Mas a privacidade tem outras funções capitais na vida de qualquer ser humano. Como nos lembra Raymond Wacks no seu “Privacy” (um pequeno livro da Oxford University Press que é mais relevante do que nunca), sem privacidade é impossível cultivar o nosso sentido de autonomia (grande parte dos problemas da chamada “Geração Z” assenta precisamente aqui: nessa incapacidade dos mais jovens para estarem sozinhos).
 
Sem privacidade, não temos espaço nem recursos para qualquer “liberdade emocional” (“chorar as nossas dores” não é apenas poesia; é sobrevivência).
 
Sem privacidade, não conseguimos remover as nossas máscaras —marido, pai, trabalhador etc.— para repousar no esquecimento momentâneo.
 
Sem privacidade, conclui o autor, dificilmente teremos intimidade digna desse nome. A verdadeira intimidade ainda pressupõe proteção.
 
Acontece que tudo isso conheceu uma rápida erosão e existem várias causas que ajudam a entender porquê. Fico apenas por duas.
 
A primeira delas lida com mudanças culturais no pós-Segunda Guerra Mundial: a partir da década de 1960, velhas noções de “decoro”, “pudor” ou “respeitabilidade” foram questionadas e descartadas pela libertação em curso.
 
(Entenda, leitor: a minha costela libertária aplaude certos desafios à “ordem” estabelecida.

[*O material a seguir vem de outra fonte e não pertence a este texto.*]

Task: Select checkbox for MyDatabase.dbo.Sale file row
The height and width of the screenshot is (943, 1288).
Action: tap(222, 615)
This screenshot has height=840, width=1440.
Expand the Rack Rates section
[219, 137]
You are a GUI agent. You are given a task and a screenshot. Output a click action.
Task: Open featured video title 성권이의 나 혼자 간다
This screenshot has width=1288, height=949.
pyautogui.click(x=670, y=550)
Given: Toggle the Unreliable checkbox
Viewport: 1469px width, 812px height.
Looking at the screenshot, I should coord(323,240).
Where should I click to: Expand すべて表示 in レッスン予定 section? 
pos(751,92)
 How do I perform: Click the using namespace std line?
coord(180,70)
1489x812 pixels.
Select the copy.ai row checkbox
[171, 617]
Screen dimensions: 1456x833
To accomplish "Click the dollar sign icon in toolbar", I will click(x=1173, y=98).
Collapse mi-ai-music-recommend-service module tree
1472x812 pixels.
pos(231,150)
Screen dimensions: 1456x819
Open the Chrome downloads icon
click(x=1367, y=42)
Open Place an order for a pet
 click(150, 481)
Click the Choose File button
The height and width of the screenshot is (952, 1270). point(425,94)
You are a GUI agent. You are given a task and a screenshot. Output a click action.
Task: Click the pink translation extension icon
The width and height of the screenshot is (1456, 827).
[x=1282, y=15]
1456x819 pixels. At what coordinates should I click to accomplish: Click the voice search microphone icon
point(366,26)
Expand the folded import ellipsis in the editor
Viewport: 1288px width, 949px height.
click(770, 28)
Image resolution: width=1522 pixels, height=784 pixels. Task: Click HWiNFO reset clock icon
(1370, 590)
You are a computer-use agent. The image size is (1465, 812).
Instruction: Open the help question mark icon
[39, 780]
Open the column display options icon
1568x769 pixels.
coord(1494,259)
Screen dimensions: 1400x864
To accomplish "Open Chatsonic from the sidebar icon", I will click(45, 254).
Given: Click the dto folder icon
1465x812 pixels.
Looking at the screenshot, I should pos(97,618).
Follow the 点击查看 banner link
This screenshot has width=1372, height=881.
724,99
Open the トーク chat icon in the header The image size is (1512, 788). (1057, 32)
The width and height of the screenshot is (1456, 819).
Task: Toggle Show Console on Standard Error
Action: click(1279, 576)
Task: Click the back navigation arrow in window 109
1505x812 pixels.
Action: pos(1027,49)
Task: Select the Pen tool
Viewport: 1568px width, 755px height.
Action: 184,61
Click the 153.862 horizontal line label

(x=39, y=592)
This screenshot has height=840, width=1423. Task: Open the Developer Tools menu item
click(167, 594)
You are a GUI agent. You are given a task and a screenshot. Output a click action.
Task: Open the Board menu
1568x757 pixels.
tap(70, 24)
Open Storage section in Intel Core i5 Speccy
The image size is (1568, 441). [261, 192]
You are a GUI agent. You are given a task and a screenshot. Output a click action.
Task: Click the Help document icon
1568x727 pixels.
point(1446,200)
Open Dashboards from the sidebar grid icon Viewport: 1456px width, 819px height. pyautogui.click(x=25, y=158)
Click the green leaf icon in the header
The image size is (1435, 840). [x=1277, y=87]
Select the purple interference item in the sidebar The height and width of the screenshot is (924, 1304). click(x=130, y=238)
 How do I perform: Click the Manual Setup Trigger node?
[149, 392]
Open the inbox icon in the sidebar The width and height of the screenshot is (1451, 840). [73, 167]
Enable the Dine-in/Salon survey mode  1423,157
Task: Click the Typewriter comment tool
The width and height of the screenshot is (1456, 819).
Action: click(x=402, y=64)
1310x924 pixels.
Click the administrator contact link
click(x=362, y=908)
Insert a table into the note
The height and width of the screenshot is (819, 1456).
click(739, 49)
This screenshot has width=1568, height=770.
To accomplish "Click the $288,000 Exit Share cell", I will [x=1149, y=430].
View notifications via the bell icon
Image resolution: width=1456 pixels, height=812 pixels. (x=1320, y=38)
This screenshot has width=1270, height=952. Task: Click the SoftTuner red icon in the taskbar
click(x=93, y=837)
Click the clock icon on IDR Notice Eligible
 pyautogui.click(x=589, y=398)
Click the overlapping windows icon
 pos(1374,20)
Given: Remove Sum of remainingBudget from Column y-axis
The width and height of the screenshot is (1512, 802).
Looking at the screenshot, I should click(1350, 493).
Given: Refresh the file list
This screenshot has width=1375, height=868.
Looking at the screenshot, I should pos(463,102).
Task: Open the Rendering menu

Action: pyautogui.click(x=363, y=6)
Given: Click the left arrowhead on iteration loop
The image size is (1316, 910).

E admito, sem hesitações, que a cortina da privacidade também serviu para ocultar certos crimes privados onde as mulheres foram as principais vítimas. Nesse sentido, o rei pode ficar à porta —mas, às vezes, é importante que a polícia entre na casa.)
 
Mas é preciso não jogar fora o bebê com a água do banho: a nossa privacidade não é uma “invenção burguesa” e “reacionária”. É um balão de oxigênio sem o qual a nossa vida física e mental é um destroço.
 
Quando estudos diversos garantem que as “redes sociais” podem não ser saudáveis para o equilíbrio psíquico da espécie, a minha vontade é voltar a repetir o mesmo mantra sobre o livro de Martin Amis: “Redes sociais causam ansiedade e depressão. Choque!”
 
Sim, o “espírito do tempo” favoreceu uma visão da privacidade como conceito arcaico e descartável. Mas é preciso lembrar também o contributo que Mark Zuckerberg deu para o processo.
 
Agora, com a casa em chamas, o sr. Zuckerberg mostra a sua dor e promete medidas severas para proteger os usuários. Mas eu ainda me lembro desses tempos românticos em que Zuckerberg era o primeiro a defender que a privacidade já não era tão relevante como no passado.
 
As “normas sociais” evoluem, dizia ele em São Francisco, corria 2010; as pessoas já não têm uma “expectativa de privacidade” (sic). Na sabedoria de Zuckerberg, essas “expectativas” eram um freio à criatividade e à mudança. (E também ao crime —como os liberais clássicos sabiam bem.)
 
Resta a pergunta final: será que a maioria vai continuar a trocar a sua privacidade pelos prazeres efêmeros e narcísicos que as redes sociais oferecem?
 
Honestamente, leitor: será preciso responder?